• DIRECTIONS: Please show each line of the data below that contains the word "Where".

• LISTED RECORDS:

◇ ◇ ◇ ◇

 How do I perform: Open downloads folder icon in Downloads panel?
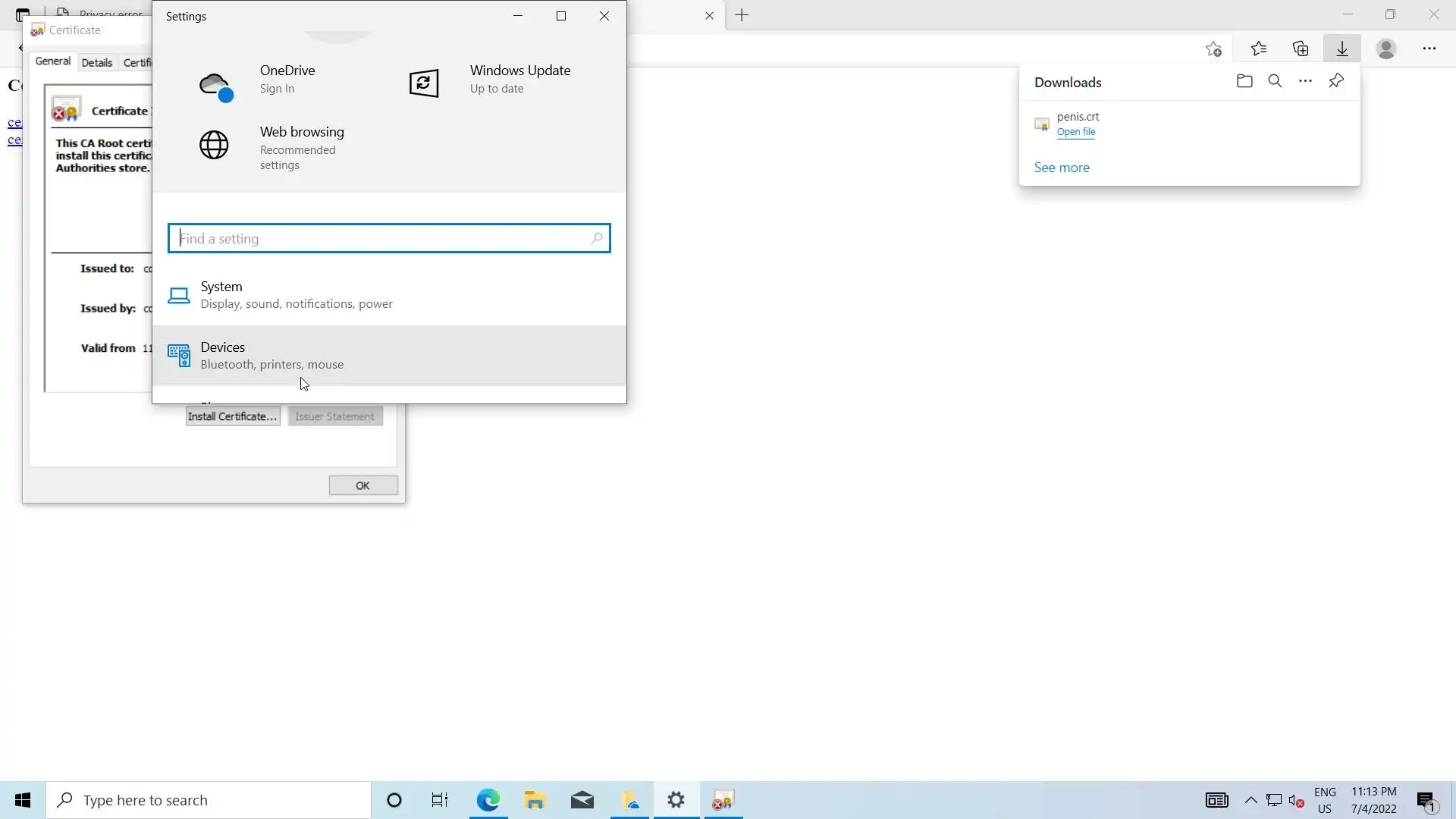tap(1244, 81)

◇ ◇ ◇ ◇

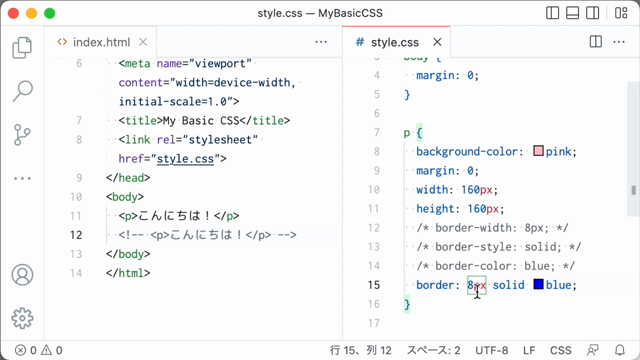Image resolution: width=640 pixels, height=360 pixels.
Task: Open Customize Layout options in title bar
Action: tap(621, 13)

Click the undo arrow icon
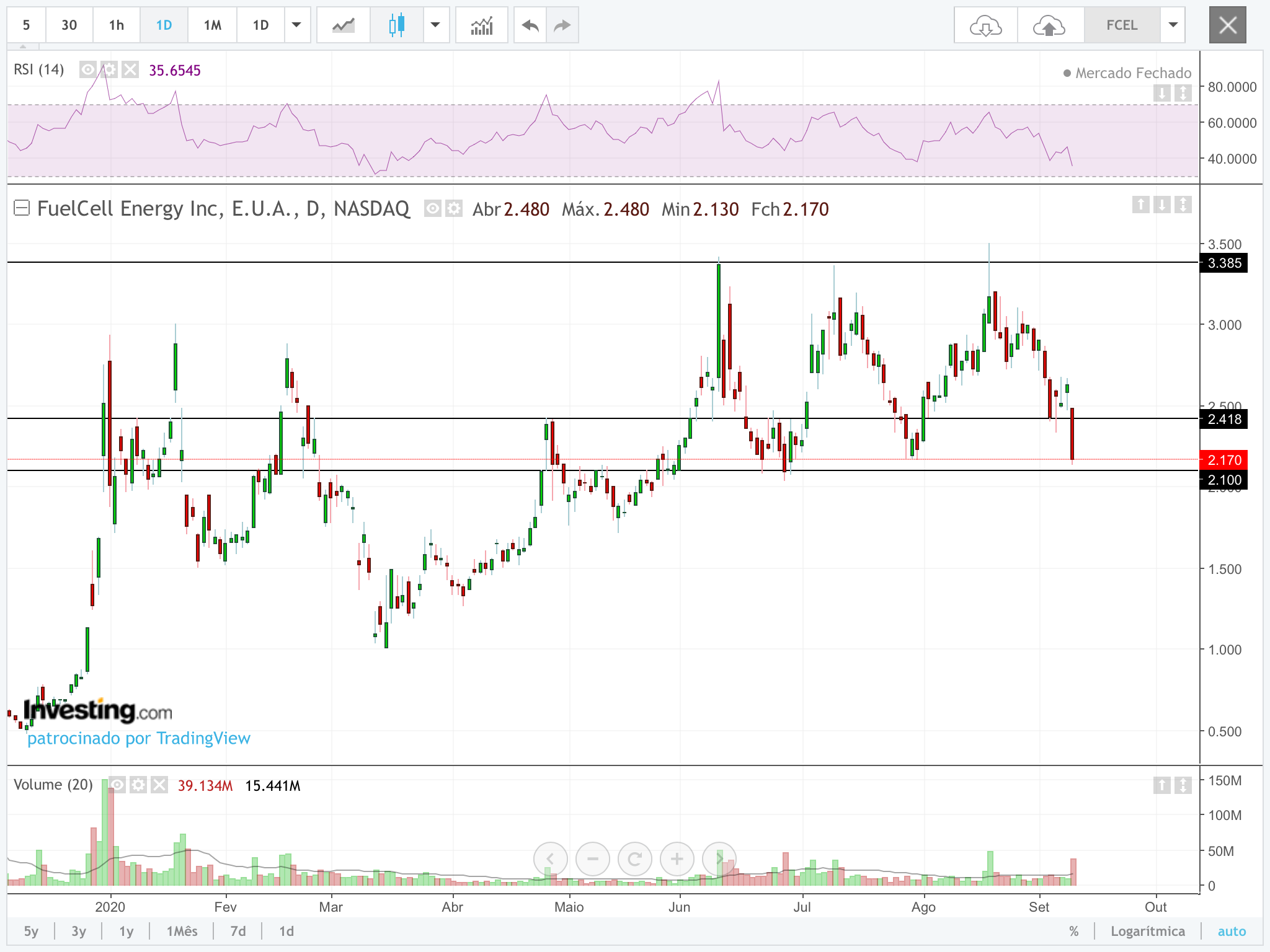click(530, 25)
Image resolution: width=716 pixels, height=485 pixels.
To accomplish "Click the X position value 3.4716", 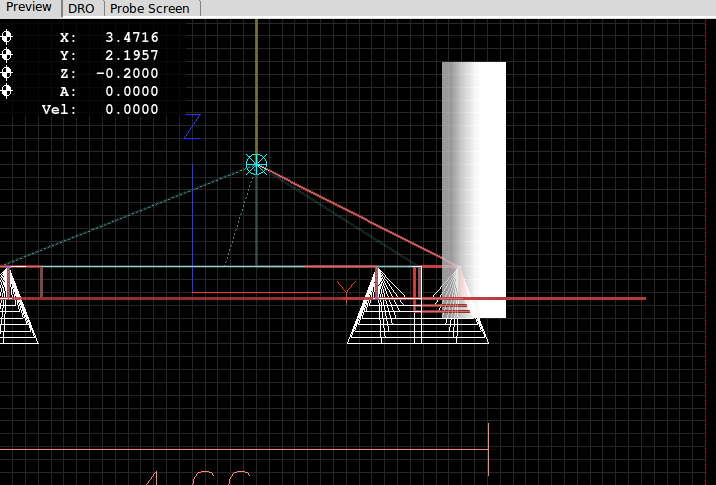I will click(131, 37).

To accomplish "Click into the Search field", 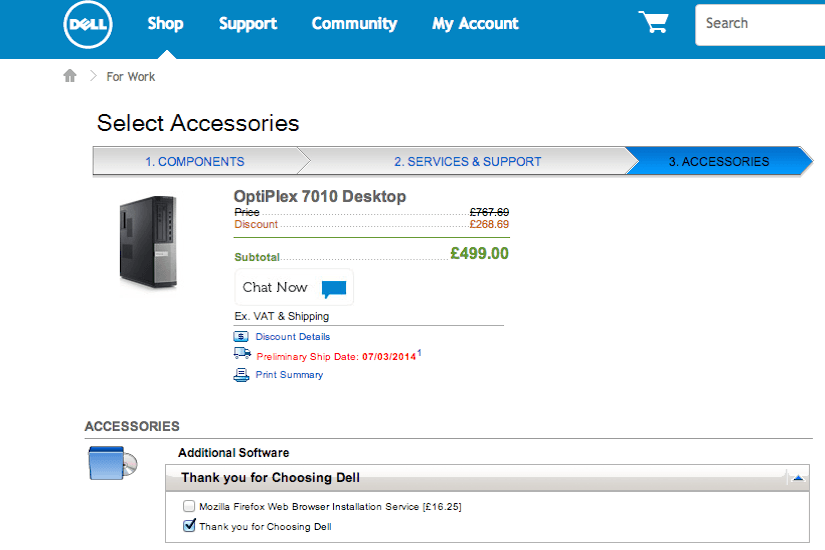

◇ ◇ ◇ ◇

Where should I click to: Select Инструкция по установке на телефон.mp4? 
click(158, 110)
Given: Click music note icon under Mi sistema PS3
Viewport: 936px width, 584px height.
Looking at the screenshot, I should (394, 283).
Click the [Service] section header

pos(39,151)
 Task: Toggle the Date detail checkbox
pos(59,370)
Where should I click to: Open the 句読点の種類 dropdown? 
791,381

◇ ◇ ◇ ◇

• EXERCISE RESPONSE:
Where should I click to: Select Инструкция по установке на телефон.mp4? 
Where should I click to: Open the 句読点の種類 dropdown? 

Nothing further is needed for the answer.